I need heteroscedasticity robust standard errors for a multivariate linear model (MLM) with weights. In R we usually use sandwich::vcovHC
with type "HC0"
to get the White variance-covariance matrix. But while this works for univariate models with weights or MLMs without weights, it doesn't seem to support MLMs with weights.
Example
fit1 <- lm(cbind(X1, X2) ~ . - w, dat)
sandwich::vcovHC(fit1, type='HC0') ## unweighted MLM, works
fit2 <- lm(cbind(X1, X2) ~ . - w, dat, weights=w)
sandwich::vcovHC(fit2, type='HC0') ## weighted MLM, fails
# Error in SSD.mlm(object) : 'mlm' objects with weights are not supported
However, since it does work for the weighted univariate case,
fit31 <- lm(X1 ~ . - X2 - w, dat, weights=w)
lmtest::coeftest(fit31, sandwich::vcovHC(fit31, type='HC0'))
fit32 <- lm(X2 ~ . - X1 - w, dat, weights=w)
lmtest::coeftest(fit32, sandwich::vcovHC(fit32, type='HC0'))
there should be an easy way to implement this for MLMs.
In the source code, the error boils down to computing the "matrix of residual sums of squares and products."
stats:::SSD.mlm(fit2)
# Error in stats:::SSD.mlm(fit2) :
# 'mlm' objects with weights are not supported
Statistics
stats:::SSD.mlm
essentially calculates crossprod(object$residuals)
―the crossproduct of the residuals,
$$r = Y - \hat{Y}\quad (1)$$
$$SSD=r'r \quad(2)$$
but it is obviously programmed to stop if there are weights in the MLM object.
I don't understand why sandwich:::vcovHC.mlm
was not implemented for MLMs with weights, since it was possible for MLMs without weights.
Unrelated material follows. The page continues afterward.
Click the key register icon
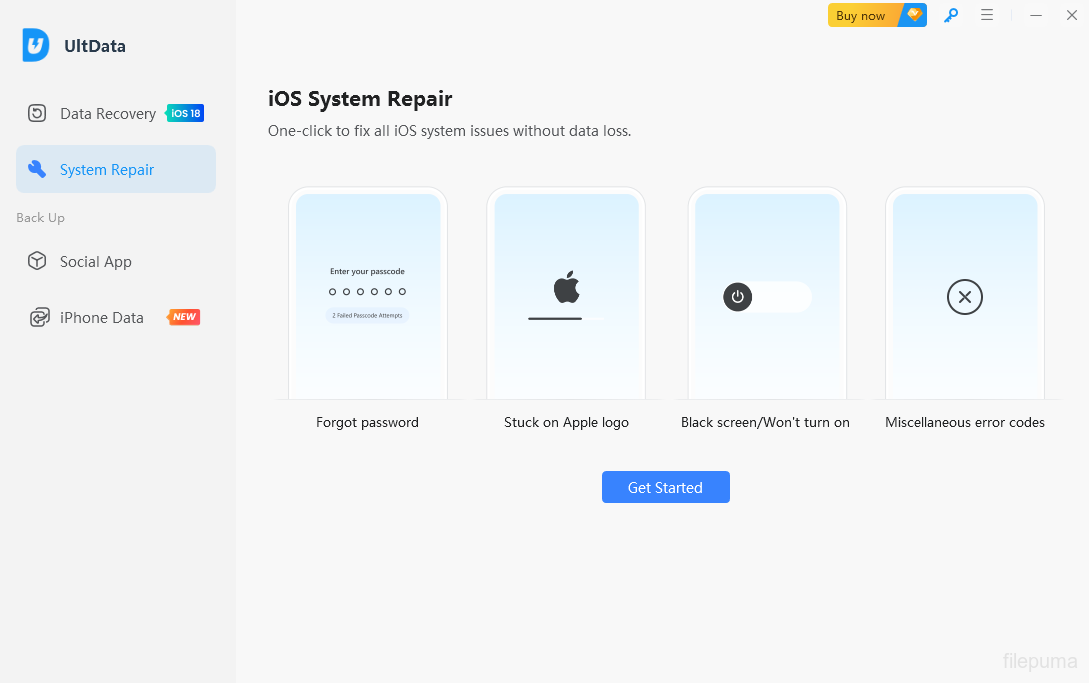This screenshot has height=683, width=1089. tap(951, 15)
Do I assume correctly that it would not be sufficient to simply adapt equation (2) for the case with weights, because that would have been too easy to implement?
So my question is, how can we adapt the code, or which equations do we need to adapt the code for MLMs?
A solution would be very valuable because we could compute robust errors for tens of thousands of regressions at once instead of running a loop for hours.
Data:
set.seed(42); n <- 2 + 2; m <- 10
dat <- data.frame(matrix(rnorm(m*n), m, n))
dat$w <- runif(nrow(dat))